→ **REQUIRED WORK**
Please rewrite the listing lines starting at the one containing "How do I perform: Select" and ending at the one containing "Click the <類股>", replacing "Departure" with "Arrival" and leaving everything else unchanged.

Item position listing:
---*---
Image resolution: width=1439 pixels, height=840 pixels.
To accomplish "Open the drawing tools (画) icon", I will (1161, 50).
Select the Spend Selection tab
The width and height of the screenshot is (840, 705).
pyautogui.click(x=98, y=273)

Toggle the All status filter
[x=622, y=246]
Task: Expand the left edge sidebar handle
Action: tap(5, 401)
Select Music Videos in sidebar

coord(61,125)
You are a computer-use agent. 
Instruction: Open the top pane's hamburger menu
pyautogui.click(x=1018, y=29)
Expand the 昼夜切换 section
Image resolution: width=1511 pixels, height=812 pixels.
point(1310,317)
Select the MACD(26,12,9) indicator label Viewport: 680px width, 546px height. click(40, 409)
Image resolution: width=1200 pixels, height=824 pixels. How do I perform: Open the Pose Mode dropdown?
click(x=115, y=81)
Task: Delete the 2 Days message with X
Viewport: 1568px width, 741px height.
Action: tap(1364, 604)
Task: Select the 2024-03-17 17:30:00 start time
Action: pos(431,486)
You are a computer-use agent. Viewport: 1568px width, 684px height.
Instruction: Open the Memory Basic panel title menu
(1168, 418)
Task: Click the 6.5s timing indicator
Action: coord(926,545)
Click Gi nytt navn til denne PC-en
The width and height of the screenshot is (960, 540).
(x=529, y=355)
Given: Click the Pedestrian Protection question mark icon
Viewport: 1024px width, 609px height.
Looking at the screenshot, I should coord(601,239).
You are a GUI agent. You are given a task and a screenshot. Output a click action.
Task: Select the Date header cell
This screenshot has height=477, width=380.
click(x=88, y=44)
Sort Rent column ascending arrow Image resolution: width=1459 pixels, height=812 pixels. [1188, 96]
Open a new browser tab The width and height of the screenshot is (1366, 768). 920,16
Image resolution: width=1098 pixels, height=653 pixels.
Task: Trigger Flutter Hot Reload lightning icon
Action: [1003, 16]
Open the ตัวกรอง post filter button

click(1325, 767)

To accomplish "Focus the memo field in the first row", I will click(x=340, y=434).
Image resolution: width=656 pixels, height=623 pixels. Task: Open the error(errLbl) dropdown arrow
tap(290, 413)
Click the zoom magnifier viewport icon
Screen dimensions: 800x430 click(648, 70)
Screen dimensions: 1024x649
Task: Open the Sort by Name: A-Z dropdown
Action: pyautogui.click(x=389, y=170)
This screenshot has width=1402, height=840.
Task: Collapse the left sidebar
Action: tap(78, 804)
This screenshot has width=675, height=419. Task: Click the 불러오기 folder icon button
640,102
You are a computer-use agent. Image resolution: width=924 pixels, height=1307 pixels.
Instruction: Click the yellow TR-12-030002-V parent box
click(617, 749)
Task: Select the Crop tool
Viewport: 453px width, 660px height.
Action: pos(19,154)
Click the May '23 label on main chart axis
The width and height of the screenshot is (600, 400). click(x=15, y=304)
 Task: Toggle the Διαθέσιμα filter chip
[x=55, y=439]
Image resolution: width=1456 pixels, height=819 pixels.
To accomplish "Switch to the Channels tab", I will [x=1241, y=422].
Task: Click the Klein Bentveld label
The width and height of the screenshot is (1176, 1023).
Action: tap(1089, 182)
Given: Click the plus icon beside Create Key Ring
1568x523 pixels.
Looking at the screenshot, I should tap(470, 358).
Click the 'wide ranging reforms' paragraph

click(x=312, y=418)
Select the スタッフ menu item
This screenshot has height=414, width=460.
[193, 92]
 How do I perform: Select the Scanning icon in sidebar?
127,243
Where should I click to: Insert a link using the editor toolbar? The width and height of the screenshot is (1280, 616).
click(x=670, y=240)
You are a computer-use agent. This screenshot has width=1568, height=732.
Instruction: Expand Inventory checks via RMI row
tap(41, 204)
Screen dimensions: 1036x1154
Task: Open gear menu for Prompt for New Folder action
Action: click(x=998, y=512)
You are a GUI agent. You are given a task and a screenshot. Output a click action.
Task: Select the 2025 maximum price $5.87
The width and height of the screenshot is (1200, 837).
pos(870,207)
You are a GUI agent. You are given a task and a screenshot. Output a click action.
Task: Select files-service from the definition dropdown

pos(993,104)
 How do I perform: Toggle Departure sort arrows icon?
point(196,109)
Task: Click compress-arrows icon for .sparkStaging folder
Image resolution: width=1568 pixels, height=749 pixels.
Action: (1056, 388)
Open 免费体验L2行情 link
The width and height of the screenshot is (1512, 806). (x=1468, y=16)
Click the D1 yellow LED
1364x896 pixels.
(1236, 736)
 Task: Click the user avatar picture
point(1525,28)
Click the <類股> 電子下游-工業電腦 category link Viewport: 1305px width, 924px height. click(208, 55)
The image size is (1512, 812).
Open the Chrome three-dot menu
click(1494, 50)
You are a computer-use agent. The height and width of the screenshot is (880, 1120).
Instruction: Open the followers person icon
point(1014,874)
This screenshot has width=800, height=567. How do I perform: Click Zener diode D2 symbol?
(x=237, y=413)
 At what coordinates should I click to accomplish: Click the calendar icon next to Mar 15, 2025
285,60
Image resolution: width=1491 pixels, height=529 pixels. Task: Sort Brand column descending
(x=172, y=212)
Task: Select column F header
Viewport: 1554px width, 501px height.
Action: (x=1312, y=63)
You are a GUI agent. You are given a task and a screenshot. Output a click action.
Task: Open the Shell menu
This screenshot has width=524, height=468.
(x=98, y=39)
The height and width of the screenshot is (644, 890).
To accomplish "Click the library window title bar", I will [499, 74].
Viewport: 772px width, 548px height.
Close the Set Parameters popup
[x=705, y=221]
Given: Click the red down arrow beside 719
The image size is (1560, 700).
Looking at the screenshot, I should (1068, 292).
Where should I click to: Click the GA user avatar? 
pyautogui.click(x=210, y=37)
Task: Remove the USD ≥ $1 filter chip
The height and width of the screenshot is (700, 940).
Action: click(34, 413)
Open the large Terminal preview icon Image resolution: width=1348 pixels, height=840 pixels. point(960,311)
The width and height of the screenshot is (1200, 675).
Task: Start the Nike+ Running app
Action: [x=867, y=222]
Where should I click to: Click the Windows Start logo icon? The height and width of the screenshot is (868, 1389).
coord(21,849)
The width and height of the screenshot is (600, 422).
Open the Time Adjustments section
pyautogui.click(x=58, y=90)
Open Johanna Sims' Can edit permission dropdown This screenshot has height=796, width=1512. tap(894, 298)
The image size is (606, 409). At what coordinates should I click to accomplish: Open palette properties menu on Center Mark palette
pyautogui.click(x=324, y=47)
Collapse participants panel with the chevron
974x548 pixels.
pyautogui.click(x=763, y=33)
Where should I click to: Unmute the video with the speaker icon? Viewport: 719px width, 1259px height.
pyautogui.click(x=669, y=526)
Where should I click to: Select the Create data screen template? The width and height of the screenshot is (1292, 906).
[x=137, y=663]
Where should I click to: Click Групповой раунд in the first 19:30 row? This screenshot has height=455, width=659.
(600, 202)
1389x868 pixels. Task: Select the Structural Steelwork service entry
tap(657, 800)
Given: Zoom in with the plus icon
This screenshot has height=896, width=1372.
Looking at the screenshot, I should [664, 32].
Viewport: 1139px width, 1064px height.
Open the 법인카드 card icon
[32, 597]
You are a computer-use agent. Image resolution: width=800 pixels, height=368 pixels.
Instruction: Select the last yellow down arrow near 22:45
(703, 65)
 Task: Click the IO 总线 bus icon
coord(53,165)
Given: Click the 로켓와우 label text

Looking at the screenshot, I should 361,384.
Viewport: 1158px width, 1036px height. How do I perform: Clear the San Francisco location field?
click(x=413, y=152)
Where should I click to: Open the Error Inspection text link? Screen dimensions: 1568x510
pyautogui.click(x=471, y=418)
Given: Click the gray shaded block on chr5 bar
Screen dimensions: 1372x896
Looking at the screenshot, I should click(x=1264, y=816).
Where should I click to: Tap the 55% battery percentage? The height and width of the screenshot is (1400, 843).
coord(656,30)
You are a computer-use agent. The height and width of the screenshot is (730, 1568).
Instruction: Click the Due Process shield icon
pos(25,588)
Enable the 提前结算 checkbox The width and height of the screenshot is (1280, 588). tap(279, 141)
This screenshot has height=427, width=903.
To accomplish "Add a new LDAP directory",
---*---
→ **FULL RESPONSE**
 How do I perform: Select the Scanning icon in sidebar?
127,243
Where should I click to: Insert a link using the editor toolbar? The width and height of the screenshot is (1280, 616).
click(x=670, y=240)
You are a computer-use agent. This screenshot has width=1568, height=732.
Instruction: Expand Inventory checks via RMI row
tap(41, 204)
Screen dimensions: 1036x1154
Task: Open gear menu for Prompt for New Folder action
Action: click(x=998, y=512)
You are a GUI agent. You are given a task and a screenshot. Output a click action.
Task: Select the 2025 maximum price $5.87
The width and height of the screenshot is (1200, 837).
pos(870,207)
You are a GUI agent. You are given a task and a screenshot. Output a click action.
Task: Select files-service from the definition dropdown

pos(993,104)
 How do I perform: Toggle Arrival sort arrows icon?
point(196,109)
Task: Click compress-arrows icon for .sparkStaging folder
Image resolution: width=1568 pixels, height=749 pixels.
Action: (1056, 388)
Open 免费体验L2行情 link
The width and height of the screenshot is (1512, 806). (x=1468, y=16)
Click the D1 yellow LED
1364x896 pixels.
(1236, 736)
 Task: Click the user avatar picture
point(1525,28)
Click the <類股> 電子下游-工業電腦 category link Viewport: 1305px width, 924px height. click(208, 55)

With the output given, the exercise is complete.